Maria Hermínia Tavares


Pesquisadora do Cebrap e professora aposentada da
USP. Escreve às quintas


No final de 1973, passei uma semana no DOI-Codi do
2° Exército, em São Paulo. Nesse período, fui
interrogada pelo então major Carlos Alberto Brilhante
Ustra, a quem os subalternos chamavam de Doutor
Tibiriçá. Nos porões da repressão, nenhum agente
usava o nome verdadeiro - vários adotavam o mesmo
pseudônimo. O major "doutor" era uma pessoa vulgar,
meio fanfarrona, que demonstrava prazer em infundir
medo e gostava de alardear conhecimentos que não
tinha. Não sofri maus-tratos físicos, mas, entre os
poucos prisioneiros que vi, havia pelo menos um com
marcas visíveis de tortura.


Os especialistas chamam de justiça de transição
diferentes procedimentos adotados em países que se
democratizaram ou saíram de conflitos armados
internos para lidar com violações de direitos humanos


cometidos no passado recente. Incluem Comissões da
Verdade ou outras formas de tornar público o sofrimento
das vítimas; instrumentos judiciais para o
reconhecimento dos crimes praticados,
responsabilização ou punição de seus autores;
reparações simbólicas e monetárias; expurgo de
funcionários; anistia aos perpetradores.

A justiça de transição caminha lentamente, com recuos
e avanços, sobre alinha fina que separa o compromisso
com os direitos humanos do sempre movediço cálculo
político alimentado pelo receio da reação de quadros e
adeptos do regime anterior.

Ela não é exclusiva de um país. Nos últimos 30 anos, a
América Latina foi um laboratório de experiências hoje
bem documentadas por muitos estudos. Entre eles, o
livro organizado por E. Skaar, J.GarciaGodos e C.
Collins - "Transitional Justice in Latin America" (justiça
de transição na América Latina) - , que trata das
medidas adotadas em nove países da área, entre eles o
Brasil. Ali se vê que, ao contrário do ocorrido na
vizinhança, neste país raros foram os reclusos à Justiça.

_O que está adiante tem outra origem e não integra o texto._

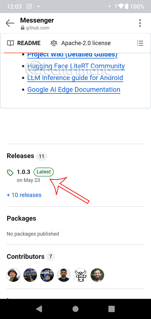
Task: Open the Contributors section heading
Action: [25, 257]
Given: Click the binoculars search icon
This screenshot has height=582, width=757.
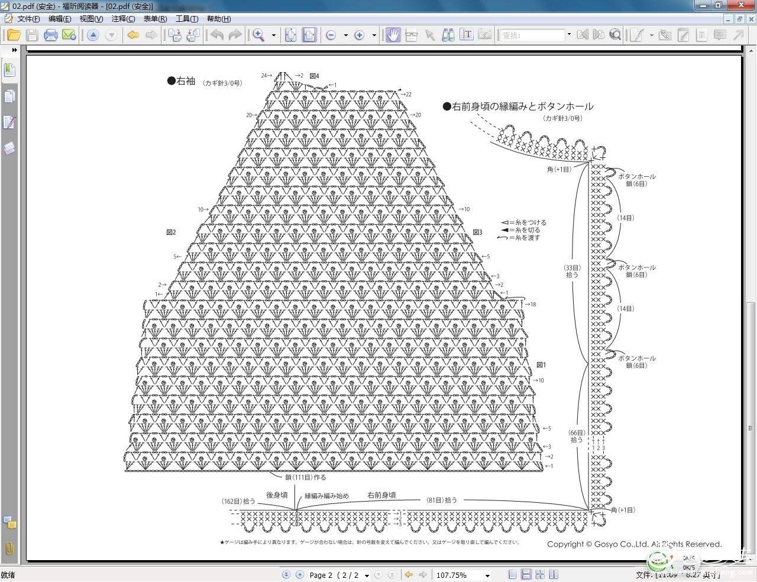Looking at the screenshot, I should (x=448, y=35).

Ustra, que chefiou o DOI-Codi entre 1970 e 1974, foi
objeto de duas das escassas ações judiciais
impetradas. Acabou condenado em ambas, numa delas
ainda sem sentença final. A Justiça reconheceu sua
responsabilidade pelo sequestro, tortura e morte de
opositores da ditadura. Em depoimento à Comissão da
Verdade, afirmou sem corar que, na pele do Dr. Tibiriçá,
"cumpria ordens de seus superiores no Exército".

Falecido em 2015, Ustra é considerado herói pelo ex-
capitão alçado à Presidência e pelo general seu vice,
para quem se tratava de uma "pessoa honrada". Os
louvores falam por si dos valores morais de ambos -
antagônicos aos que deveriam inspirar Forças Armadas
cuja missão é proteger o país e sua Constituição
democrática.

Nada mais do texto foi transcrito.